**Records for the exercise**.
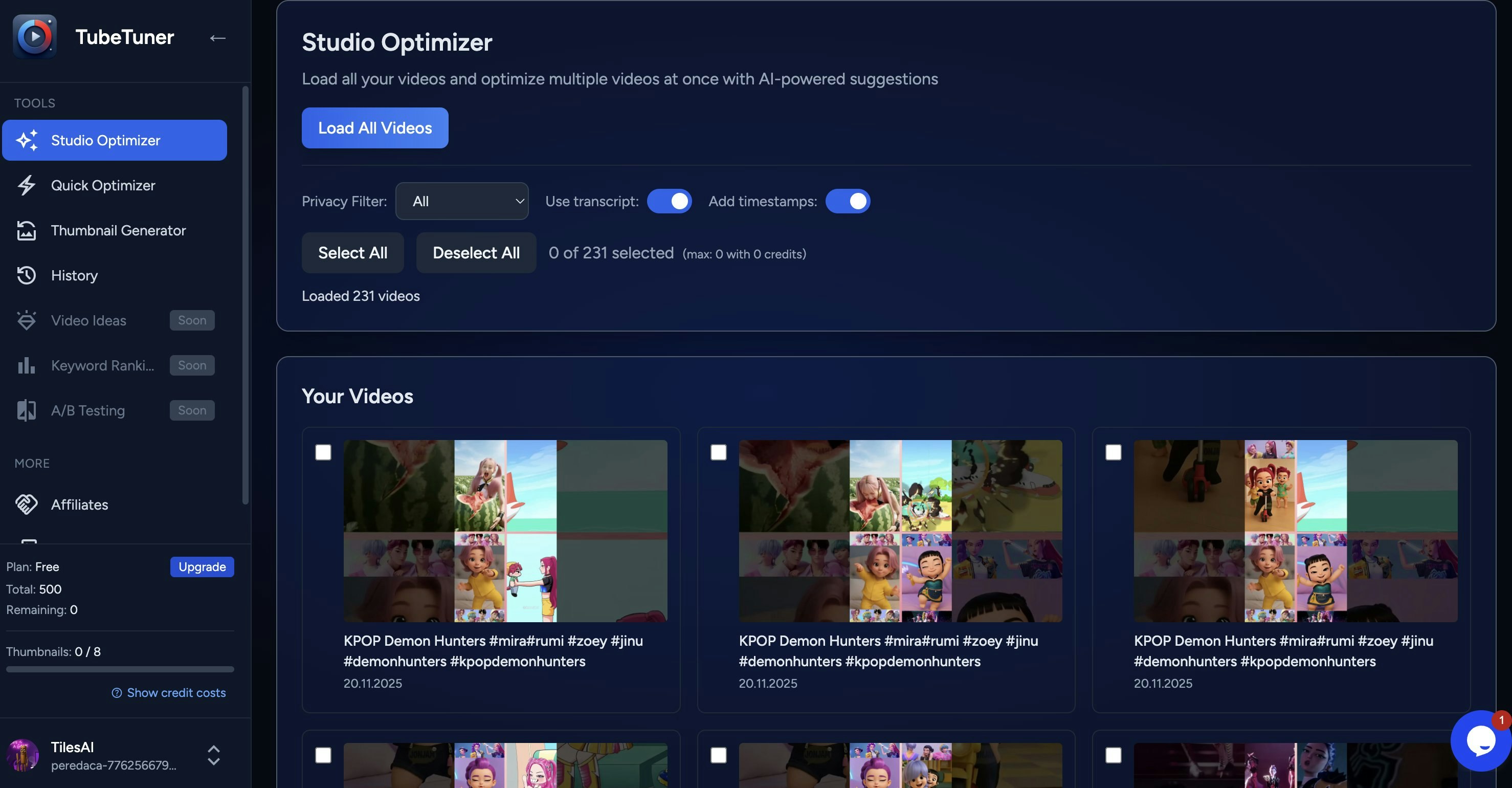Expand the TilesAI account switcher
Screen dimensions: 1512x788
tap(214, 755)
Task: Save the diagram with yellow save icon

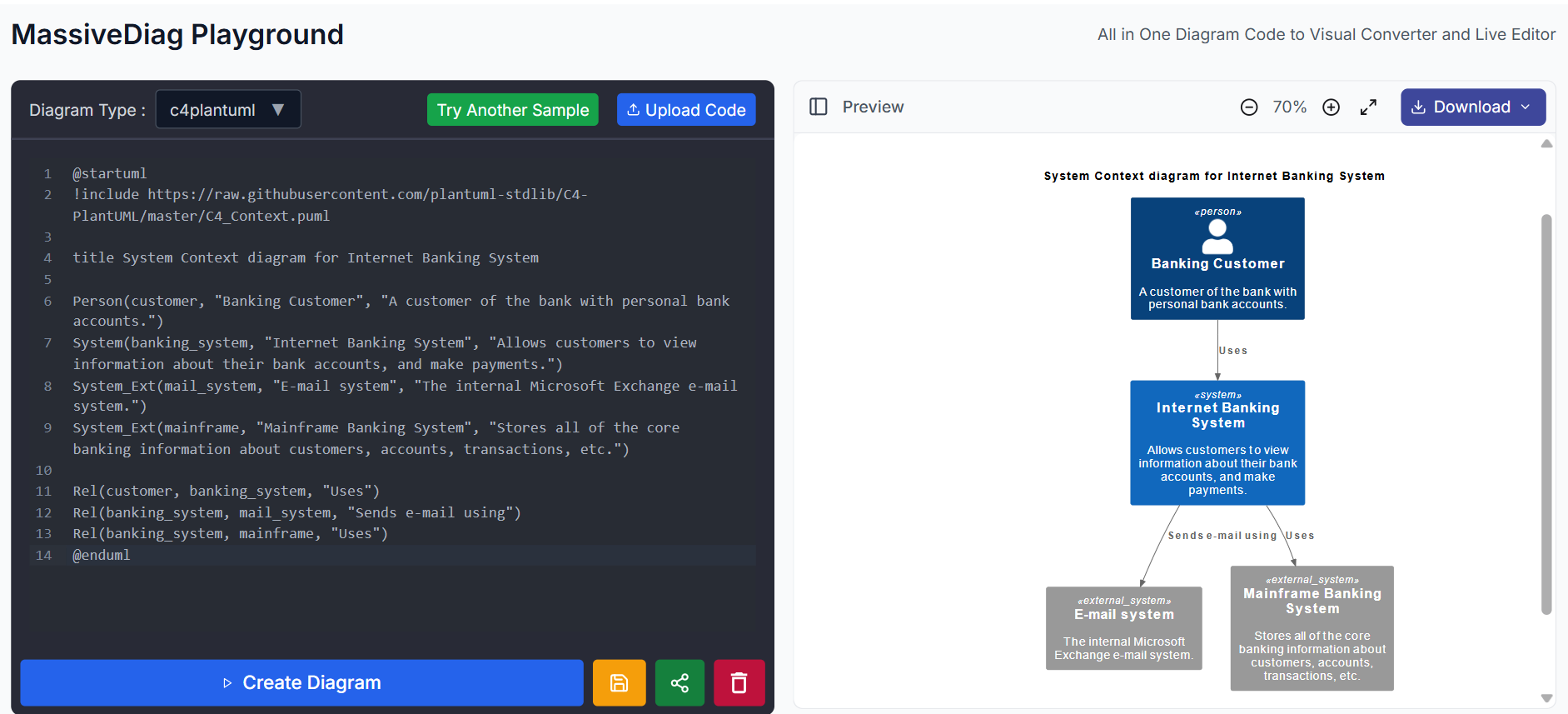Action: click(619, 683)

**Exercise**. Please identify every line in the entries above that contains the word "icon" and copy each of those lines in full.

**Correct answer**.
Task: Save the diagram with yellow save icon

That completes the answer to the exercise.